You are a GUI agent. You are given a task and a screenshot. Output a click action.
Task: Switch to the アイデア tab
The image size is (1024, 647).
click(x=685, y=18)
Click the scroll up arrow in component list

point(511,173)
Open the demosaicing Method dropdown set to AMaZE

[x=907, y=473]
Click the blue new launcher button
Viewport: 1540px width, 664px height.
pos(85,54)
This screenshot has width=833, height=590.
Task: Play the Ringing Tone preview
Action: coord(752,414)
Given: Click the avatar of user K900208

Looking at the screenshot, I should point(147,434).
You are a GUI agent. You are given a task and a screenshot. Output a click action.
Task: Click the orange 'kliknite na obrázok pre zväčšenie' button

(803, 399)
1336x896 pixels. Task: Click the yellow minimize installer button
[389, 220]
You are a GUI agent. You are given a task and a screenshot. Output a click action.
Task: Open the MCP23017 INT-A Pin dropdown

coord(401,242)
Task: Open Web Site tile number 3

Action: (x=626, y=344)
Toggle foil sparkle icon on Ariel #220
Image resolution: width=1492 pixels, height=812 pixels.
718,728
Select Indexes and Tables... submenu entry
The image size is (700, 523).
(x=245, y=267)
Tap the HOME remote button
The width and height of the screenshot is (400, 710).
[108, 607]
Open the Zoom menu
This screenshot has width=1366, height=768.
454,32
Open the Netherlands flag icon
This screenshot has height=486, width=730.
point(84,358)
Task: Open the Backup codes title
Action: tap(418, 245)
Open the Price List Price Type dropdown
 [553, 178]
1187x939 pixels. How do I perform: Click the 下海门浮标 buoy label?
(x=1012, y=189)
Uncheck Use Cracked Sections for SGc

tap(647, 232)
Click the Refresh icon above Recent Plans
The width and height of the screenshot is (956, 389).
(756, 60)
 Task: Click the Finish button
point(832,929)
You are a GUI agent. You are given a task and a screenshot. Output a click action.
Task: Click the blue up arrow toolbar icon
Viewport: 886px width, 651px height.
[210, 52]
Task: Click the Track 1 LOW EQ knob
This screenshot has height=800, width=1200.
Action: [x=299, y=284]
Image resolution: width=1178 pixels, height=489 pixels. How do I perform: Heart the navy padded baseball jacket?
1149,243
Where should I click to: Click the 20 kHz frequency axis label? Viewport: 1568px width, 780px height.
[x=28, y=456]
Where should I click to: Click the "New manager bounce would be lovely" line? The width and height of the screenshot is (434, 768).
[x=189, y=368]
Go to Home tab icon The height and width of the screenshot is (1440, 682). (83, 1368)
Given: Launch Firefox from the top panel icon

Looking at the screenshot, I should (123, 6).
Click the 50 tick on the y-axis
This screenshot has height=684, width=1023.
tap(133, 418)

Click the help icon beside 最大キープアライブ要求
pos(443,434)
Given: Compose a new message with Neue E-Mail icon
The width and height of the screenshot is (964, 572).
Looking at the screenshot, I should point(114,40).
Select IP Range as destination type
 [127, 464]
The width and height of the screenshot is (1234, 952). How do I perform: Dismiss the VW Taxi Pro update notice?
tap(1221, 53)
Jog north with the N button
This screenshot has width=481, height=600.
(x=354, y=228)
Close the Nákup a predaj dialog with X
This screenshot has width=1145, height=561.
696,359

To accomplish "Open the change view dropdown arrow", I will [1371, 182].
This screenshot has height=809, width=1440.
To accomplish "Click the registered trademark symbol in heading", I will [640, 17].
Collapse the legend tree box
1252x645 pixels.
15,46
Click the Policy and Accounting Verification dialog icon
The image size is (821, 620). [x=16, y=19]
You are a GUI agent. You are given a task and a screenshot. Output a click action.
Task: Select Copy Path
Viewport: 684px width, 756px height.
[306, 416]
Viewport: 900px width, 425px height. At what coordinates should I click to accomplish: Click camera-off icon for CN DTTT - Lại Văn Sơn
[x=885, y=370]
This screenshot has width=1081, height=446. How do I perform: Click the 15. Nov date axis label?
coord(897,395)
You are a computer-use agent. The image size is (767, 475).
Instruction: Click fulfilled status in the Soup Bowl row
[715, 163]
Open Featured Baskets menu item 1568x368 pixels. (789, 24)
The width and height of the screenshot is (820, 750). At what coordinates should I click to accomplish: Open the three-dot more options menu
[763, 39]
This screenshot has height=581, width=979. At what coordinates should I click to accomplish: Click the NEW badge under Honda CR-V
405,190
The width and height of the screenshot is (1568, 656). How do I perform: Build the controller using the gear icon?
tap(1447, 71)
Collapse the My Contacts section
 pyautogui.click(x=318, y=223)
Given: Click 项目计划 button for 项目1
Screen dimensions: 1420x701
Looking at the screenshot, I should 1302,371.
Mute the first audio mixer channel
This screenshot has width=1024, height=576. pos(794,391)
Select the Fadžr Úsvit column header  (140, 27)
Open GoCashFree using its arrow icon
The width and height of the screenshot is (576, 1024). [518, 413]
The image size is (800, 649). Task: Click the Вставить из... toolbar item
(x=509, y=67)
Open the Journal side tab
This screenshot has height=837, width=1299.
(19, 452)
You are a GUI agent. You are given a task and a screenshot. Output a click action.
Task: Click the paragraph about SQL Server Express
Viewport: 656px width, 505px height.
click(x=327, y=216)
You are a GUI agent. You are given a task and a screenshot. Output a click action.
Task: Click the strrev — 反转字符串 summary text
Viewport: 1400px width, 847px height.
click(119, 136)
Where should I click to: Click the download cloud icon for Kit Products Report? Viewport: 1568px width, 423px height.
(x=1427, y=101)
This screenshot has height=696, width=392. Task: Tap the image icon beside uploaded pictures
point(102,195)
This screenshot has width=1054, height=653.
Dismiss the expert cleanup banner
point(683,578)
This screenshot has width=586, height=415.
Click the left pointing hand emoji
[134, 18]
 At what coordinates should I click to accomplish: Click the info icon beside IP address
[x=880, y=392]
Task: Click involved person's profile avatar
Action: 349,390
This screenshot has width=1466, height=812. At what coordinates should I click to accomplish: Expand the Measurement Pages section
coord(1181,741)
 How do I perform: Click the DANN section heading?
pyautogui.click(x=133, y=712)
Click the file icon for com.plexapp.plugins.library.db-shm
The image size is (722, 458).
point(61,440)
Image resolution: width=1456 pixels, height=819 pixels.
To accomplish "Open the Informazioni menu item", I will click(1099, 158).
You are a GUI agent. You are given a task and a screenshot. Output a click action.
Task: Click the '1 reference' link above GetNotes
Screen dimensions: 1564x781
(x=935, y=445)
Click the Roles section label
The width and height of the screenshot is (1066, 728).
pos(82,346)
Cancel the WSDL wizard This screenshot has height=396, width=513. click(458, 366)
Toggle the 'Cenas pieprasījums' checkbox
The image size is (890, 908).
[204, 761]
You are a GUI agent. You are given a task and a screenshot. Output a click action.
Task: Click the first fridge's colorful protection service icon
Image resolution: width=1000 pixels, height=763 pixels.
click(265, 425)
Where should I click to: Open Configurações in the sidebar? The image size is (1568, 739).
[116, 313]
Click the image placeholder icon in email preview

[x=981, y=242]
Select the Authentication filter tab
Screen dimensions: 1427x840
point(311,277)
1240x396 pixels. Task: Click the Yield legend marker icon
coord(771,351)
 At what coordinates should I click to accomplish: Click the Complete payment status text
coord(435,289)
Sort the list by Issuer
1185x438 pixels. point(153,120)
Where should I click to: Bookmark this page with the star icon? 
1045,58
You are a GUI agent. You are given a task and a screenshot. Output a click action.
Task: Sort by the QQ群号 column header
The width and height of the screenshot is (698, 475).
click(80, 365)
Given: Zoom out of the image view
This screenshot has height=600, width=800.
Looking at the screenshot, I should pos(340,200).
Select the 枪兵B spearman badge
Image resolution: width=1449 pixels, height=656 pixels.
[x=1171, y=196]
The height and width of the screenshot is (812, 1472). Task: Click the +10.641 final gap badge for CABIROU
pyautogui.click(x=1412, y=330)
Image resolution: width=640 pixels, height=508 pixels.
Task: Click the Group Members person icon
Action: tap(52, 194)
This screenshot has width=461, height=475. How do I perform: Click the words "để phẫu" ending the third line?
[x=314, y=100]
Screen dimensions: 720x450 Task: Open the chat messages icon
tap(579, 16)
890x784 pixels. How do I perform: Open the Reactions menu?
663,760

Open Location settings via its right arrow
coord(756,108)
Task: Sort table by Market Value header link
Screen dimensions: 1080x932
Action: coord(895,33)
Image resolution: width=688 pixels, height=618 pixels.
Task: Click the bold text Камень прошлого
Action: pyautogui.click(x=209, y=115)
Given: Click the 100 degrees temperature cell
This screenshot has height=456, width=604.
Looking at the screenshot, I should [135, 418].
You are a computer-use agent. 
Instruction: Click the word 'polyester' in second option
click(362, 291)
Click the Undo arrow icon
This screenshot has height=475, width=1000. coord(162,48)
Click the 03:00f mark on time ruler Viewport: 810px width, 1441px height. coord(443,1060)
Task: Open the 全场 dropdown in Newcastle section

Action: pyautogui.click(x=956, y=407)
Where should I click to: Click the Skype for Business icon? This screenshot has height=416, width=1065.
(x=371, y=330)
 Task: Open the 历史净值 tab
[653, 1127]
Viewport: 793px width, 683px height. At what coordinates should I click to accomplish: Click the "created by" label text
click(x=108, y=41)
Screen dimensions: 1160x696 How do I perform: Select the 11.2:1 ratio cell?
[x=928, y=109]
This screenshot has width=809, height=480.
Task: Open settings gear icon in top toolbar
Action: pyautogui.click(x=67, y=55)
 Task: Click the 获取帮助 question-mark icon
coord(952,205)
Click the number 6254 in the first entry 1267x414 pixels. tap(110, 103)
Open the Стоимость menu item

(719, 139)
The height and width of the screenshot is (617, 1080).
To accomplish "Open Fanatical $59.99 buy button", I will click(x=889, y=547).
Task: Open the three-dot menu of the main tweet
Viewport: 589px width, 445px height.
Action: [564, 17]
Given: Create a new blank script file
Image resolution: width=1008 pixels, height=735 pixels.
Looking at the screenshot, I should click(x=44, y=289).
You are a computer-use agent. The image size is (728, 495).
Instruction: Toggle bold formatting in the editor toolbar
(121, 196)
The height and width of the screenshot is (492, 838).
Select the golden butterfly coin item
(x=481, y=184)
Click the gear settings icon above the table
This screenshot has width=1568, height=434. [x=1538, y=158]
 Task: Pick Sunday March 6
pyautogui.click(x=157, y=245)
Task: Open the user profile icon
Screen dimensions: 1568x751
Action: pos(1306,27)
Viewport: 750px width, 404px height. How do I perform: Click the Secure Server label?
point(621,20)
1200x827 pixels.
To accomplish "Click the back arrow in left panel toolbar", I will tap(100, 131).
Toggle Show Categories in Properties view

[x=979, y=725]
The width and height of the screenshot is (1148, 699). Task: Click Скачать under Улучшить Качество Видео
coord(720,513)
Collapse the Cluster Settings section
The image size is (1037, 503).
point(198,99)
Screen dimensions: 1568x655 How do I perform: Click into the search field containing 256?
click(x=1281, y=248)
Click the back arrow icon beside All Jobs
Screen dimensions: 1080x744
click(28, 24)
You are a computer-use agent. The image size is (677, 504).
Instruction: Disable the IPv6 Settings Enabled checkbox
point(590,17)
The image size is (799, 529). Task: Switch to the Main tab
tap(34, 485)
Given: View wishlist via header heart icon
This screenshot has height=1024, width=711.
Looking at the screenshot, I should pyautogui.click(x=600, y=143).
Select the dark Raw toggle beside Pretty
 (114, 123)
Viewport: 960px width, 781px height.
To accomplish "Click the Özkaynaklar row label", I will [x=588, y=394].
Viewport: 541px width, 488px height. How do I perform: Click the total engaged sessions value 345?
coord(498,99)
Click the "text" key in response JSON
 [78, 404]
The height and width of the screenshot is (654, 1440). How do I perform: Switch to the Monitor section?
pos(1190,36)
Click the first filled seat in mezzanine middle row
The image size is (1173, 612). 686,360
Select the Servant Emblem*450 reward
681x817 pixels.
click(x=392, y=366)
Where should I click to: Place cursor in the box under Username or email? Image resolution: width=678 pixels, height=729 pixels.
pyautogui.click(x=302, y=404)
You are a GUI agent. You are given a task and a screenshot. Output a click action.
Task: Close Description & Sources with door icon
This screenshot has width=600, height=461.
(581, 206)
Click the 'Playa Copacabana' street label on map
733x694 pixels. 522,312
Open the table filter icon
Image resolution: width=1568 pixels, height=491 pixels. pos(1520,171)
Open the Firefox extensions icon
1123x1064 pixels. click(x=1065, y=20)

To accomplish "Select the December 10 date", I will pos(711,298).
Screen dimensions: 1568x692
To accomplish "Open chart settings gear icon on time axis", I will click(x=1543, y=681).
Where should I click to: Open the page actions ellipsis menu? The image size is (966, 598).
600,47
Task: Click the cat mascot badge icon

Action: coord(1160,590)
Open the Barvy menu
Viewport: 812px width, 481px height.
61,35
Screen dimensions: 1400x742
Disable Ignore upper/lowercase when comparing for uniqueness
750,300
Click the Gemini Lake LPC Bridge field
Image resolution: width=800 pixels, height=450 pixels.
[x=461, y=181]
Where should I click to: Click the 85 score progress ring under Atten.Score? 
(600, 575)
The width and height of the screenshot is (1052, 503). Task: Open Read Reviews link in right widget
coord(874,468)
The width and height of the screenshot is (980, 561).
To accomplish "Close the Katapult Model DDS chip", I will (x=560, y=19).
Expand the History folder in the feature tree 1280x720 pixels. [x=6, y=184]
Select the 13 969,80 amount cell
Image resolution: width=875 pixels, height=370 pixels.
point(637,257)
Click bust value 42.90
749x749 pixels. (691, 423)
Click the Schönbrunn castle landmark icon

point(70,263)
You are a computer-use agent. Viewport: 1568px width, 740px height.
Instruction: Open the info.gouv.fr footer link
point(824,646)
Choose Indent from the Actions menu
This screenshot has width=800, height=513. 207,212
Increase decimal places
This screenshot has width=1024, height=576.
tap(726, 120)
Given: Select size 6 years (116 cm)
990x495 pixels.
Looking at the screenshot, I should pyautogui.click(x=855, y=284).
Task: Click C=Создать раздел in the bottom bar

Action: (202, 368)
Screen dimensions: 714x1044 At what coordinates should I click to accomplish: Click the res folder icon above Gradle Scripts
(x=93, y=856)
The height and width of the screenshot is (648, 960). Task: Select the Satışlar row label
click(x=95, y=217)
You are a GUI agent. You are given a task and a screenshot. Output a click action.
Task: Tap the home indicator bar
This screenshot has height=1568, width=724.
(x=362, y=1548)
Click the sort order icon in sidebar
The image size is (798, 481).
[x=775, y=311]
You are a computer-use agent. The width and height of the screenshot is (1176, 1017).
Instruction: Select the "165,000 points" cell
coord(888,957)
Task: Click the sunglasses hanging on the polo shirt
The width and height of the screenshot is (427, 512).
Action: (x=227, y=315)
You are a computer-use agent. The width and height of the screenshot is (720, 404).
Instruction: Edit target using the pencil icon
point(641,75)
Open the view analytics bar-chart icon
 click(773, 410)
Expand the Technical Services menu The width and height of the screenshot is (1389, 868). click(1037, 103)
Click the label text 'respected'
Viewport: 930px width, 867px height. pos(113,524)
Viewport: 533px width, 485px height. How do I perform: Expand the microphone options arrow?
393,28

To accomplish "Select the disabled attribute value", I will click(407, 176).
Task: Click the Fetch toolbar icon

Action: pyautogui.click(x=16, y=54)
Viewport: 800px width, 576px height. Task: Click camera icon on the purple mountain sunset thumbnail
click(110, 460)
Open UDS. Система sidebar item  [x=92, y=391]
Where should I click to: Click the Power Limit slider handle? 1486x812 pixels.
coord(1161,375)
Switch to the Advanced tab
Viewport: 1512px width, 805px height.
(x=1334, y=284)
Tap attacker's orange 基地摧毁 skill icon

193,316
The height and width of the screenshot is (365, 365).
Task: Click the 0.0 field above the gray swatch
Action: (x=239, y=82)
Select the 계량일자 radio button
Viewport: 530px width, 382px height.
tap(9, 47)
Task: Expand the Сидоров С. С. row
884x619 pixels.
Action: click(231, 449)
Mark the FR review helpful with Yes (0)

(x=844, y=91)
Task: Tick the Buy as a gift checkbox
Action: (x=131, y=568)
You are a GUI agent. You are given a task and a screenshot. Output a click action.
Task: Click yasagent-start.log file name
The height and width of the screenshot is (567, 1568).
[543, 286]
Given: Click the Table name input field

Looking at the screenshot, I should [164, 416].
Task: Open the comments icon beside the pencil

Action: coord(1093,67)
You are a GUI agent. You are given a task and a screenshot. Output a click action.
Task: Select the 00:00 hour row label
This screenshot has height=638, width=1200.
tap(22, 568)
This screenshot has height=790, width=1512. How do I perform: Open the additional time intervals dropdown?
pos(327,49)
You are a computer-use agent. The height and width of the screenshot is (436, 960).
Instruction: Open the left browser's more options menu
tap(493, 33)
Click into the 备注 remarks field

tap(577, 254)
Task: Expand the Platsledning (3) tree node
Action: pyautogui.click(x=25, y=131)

▶ [Assignment]:
Filter the entries above down to the lines that hold the word "header", and copy those lines.

▶ [Response to this task]:
Select the Fadžr Úsvit column header  (140, 27)
Task: Sort by the QQ群号 column header
Task: Sort table by Market Value header link
Given: View wishlist via header heart icon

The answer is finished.